文摘Objectives: This study was designed to determine the relationship between clopidogrel and early ST-segment resolution(STRes) and the interaction of the two with clinical outcomes after fibrinolysis. Background: ST-segment resolution is an early noninvasive marker of coronary reperfusion. Methods: The CLARITY-TIMI 28(Clopidogrel as Adjunctive Reperfusion Therapy-Thrombolysis in Myocardial Infarction 28) trial randomized 3,491 patients with ST-segment elevation myocardial infarction(STEMI) undergoing fibrinolysis to clopidogrel versus placebo. ST-segment resolution was defined as complete(>70%), partial(30%to 70%), or none(< 30%). Results: Electrocardiograms were valid for interpretation in 2,431 patients at 90 min and 2,087 at 180 min. There was no difference in the rate of complete STRes between the clopidogrel and placebo groups at 90 min(38.4%vs. 36.6%at 90 min). When patients were stratified by STRes category, treatment with clopidogrel resulted in greater benefit among those with evidence of early STRes, with greater odds of an open artery at late angiography in patients with partial(odds ratio[OR] 1.4, p=0.04) or complete(OR 2.0, p< 0.001) STRes, but no improvement in those with no STRes at 90 min(OR 0.89, p=0.48)(p for interaction=0.003).
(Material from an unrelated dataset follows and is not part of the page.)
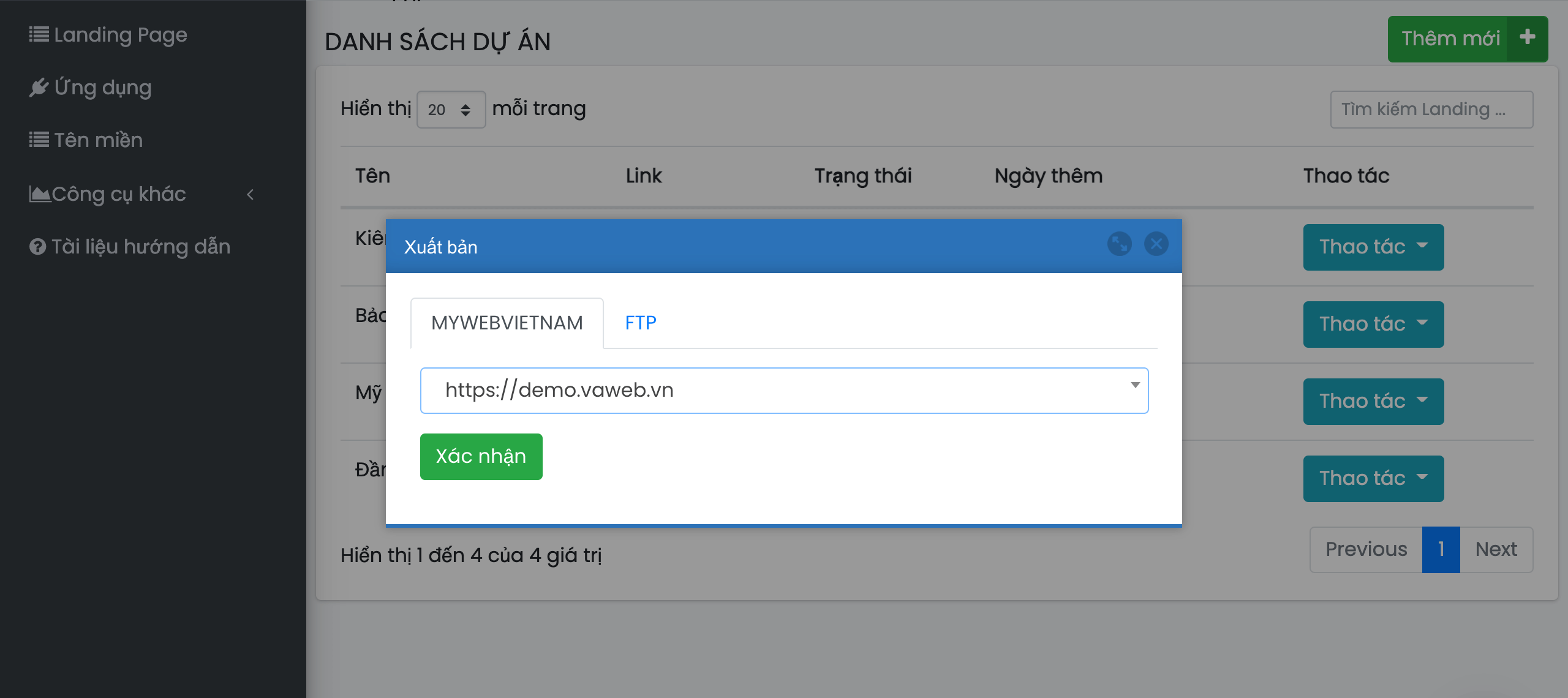1568x698 pixels.
Task: Open the items-per-page dropdown showing 20
Action: (451, 110)
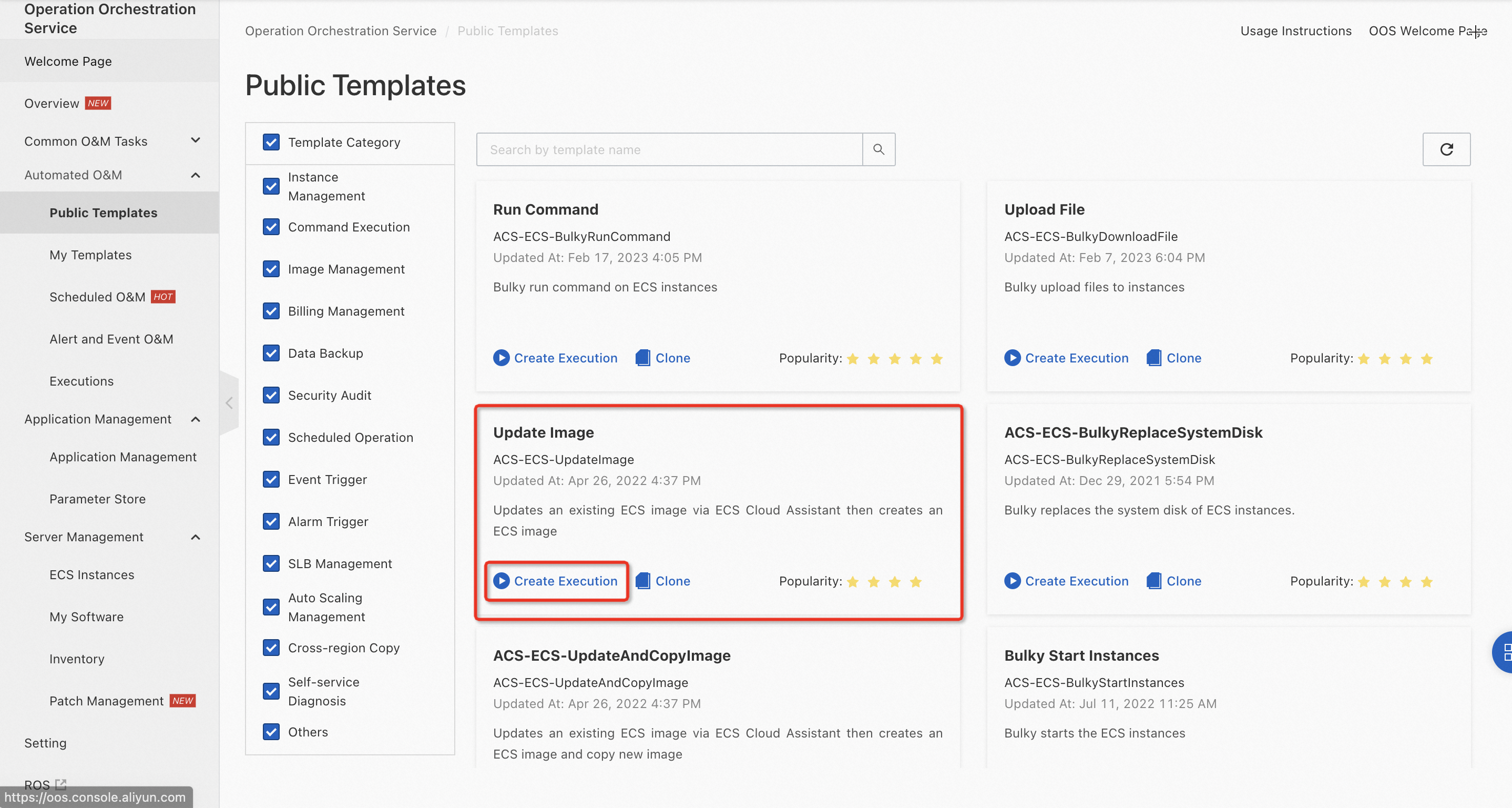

Clopidogrel was also associated with a significant reduction in the odds of an in-hospital death or myocardial infarction in patients who achieved partial(OR 0.30, p=0.003) or complete STRes at 90 min(OR 0.49, p=0.056), whereas clinical benefit was not apparent in patients who had no STRes(OR 0.98, p=0.95)(p for interaction=0.027). By 30 days, the clinical benefit of clopidogrel was predominately seen in patients with complete STRes. Conclusions: Clopidogrel appears to improve late coronary patency and clinical outcomes by preventing reocclusion of open arteries rather than by facilitating early reperfusion.